The EJB specification don't specify how clustering should be achieved, so this will depend on the particular implementation used. Actually, the EJB specifications are on purpose written to not make assumptions about the deployment: they don't mandate any support of clustering, but are written in a way that makes it possible (and a lot of restrictions in the EJB model stems from potential clustering issues, e.g. access to the file system). The implementer is then free to support clustering or not, and still comply with the spec.
In Glassfish, the reference to the remote EJB does the distribution itself. See my answer here for more information. Each request could potentially be dispatched to a different node. That's probably the way most implementations work. So I would say your assumption is correct.

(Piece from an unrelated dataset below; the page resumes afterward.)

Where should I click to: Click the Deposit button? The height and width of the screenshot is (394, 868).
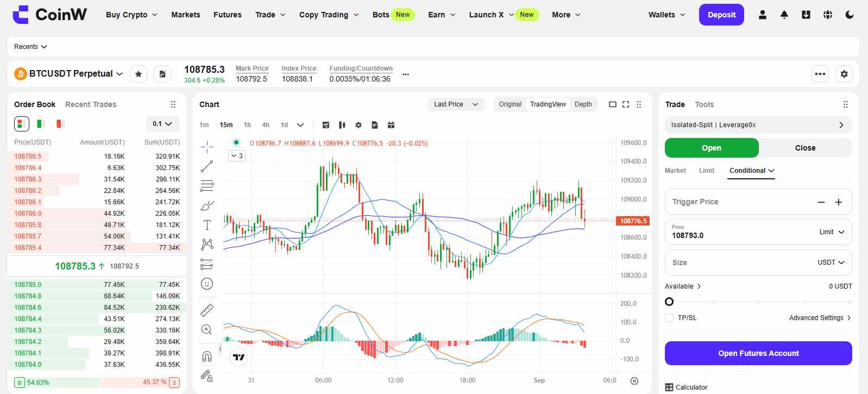[x=721, y=15]
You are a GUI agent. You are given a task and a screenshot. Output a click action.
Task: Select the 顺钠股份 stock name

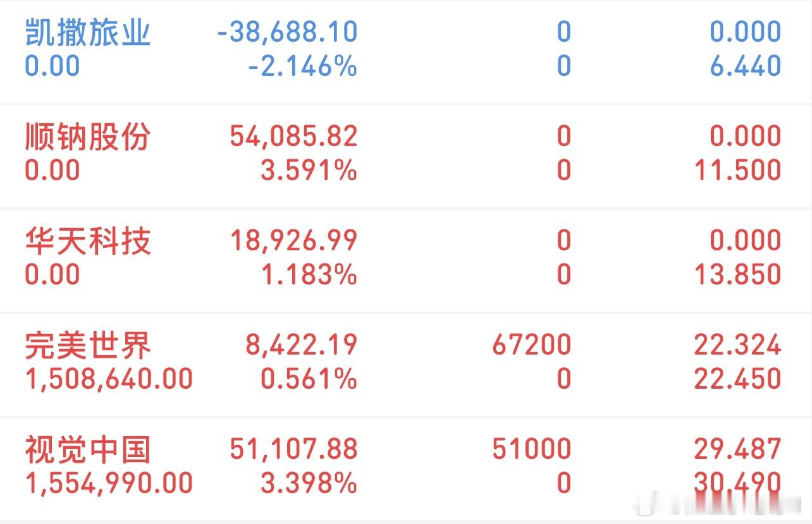coord(88,137)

I do hope however that they optimize the case when one EJB calls another EJB and try to dispatch the invacation on the same node whenever possible. That will depend whether the deployment is homogeneous or not (all nodes have the same beans, or not). Again, the spec are a bit vague regarding such points. But I guess that most deployment are homogeneous in practice: the same ear is deployed on all nodes.
Regarding the performance overhead of remote vs. local calls, I did some measures once (on Glassfish). See my answer here. Inter EJB calls in the same .ear through remote interface was 3x slower than local calls. That sounds big, but we are speaking of milliseconds, so the relative overhead depends on what the methods really does. I don't know the performance of other app. server.
Hope it helps.